肌细胞生成素(myogenin,MyoG)是生肌决定因子基因家族中唯一的在所有骨骼肌细胞系均可表达的基因，其功能不可被其它生肌调节因子所代替。肌肉细胞有自己的内在转录程序建立联系，而且这个网络在某种程度上是由MRFs、MEF-2所控制的。

NCBI数据库中已含有人、鼠、猪、鸡、斑马鱼等MyoG基因的序列。研究者可以利用数据库获得MyoG基因的启动子序列。Anne-Sophie Armand等2008年获得小鼠MyoG5′-侧翼序列600bp，构建含有双荧光素报告载体，利用C2C12细胞系，检测其活性，并在RNA水平以及蛋白质水平检测其基因表达量，发现细胞在分化96h时MyoG启动子活性达到最大(Armand et al 2008)。宋兴超等克隆甘肃马鹿MyoG启动子序列685bp，并与人、猪、小鼠启动子序列进行比对，相似性分别为84.9％、88.1％和82.6％(宋兴超2009)。王秋华等克隆日本和牛MyoG启动子序列，构建一些列启动子缺失片段，利用牛肌源干细胞和牛胎儿成纤维细胞，检测启动子活性，确定转录起始位点上游1039bp的启动子活性最高(王秋华2012)。刘铮铸等扩增波尔山羊MyoG基因的5′-侧翼序列969bp，并对其进行序列分析及结构预测，通过序列比对，此序列与牛、小鼠、马鹿和人物种的序列相似性在37.22％-96.85％之间；但与其它物种不同的是，波尔山羊序列MyoG启动子的GC含量高达50.6％(刘铮铸2012)。

MyoG基因是骨骼肌分化所必需的因子，在肌细胞分化为肌管的过程中起重要作用。
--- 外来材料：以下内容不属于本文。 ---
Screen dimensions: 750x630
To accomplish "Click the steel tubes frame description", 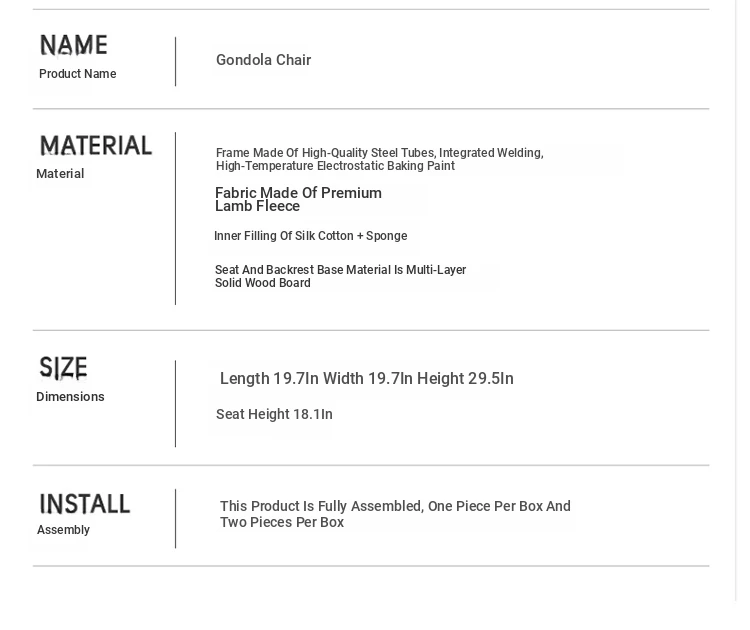I will point(379,160).
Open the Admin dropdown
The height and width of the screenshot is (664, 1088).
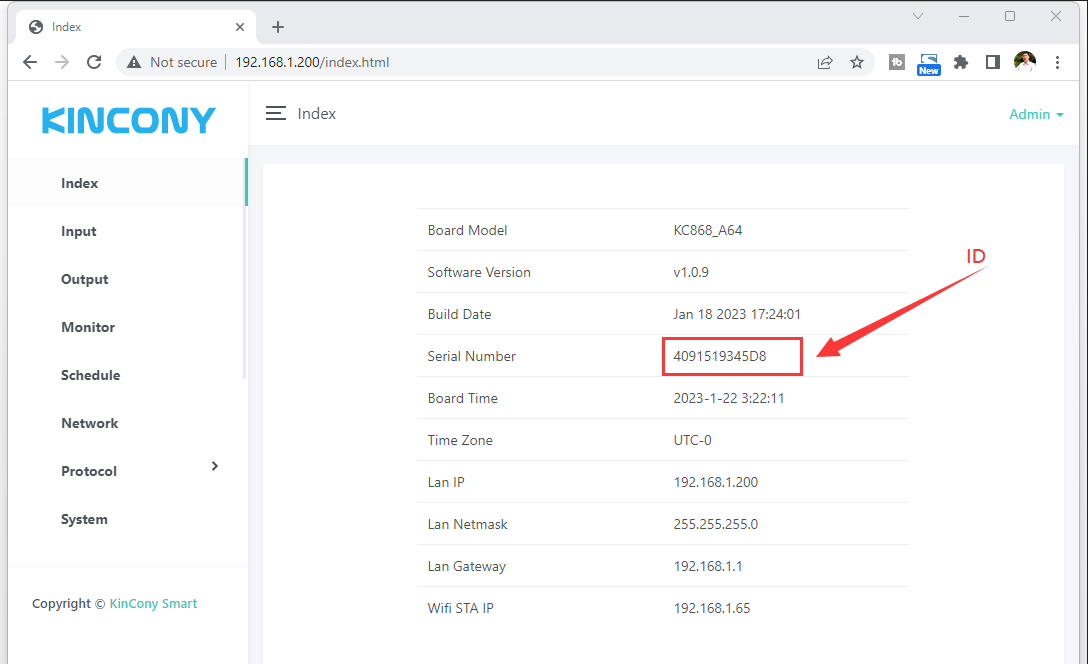(1036, 114)
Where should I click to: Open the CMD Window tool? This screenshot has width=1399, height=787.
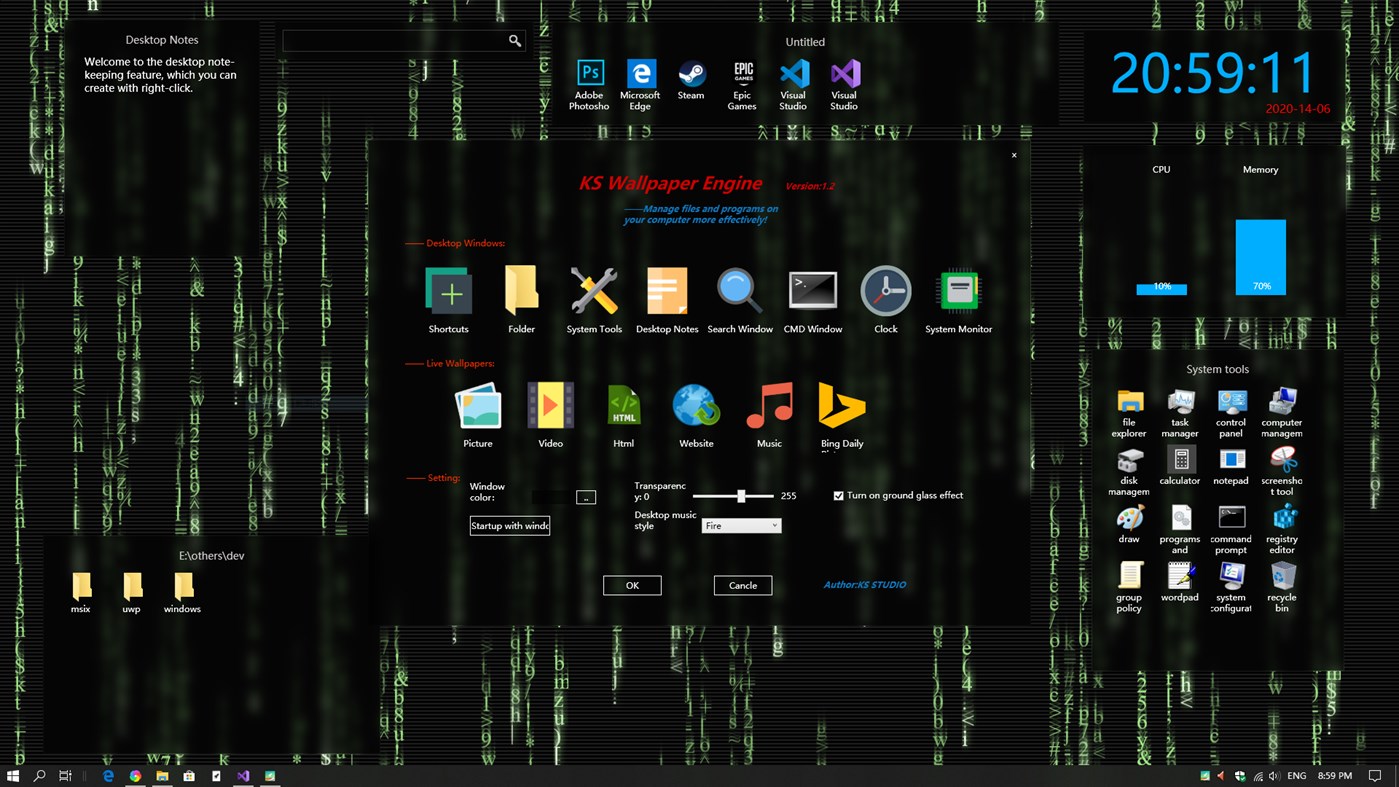click(812, 290)
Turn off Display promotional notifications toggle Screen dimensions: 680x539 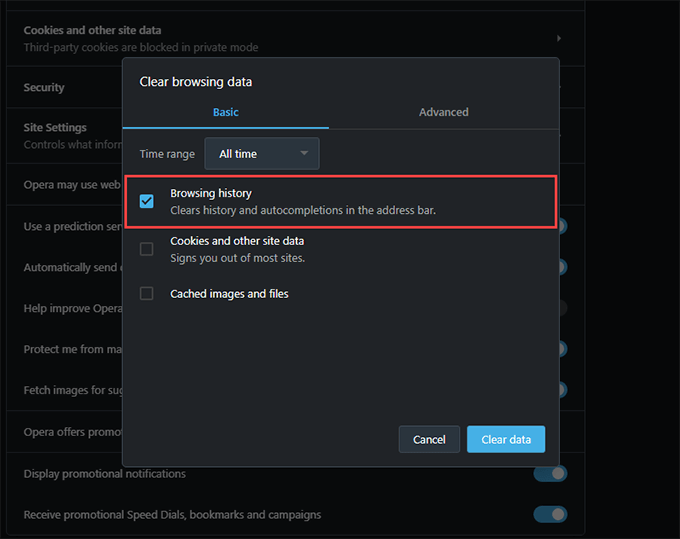(x=551, y=473)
Lucarelli等发现小鼠MyoG5′-侧翼区-1092bp～-134bp中有一段富含胞嘧啶的序列，这段序列含有CCGG位点，肌肉细胞分化过程中此位点能够结合与分化相关的转录因子，调节启动子的甲基化模式(Lucarelli et al 2001)。Fuso等发现，在细胞分化时，此段序列的甲基化状态处于动态变化，当细胞处于未分化状态时，此序列的甲基化约为50％，随着细胞分化时间的延长，启动子序列的甲基化百分数出现先降低后增加的现象(Fuso et al 2010)。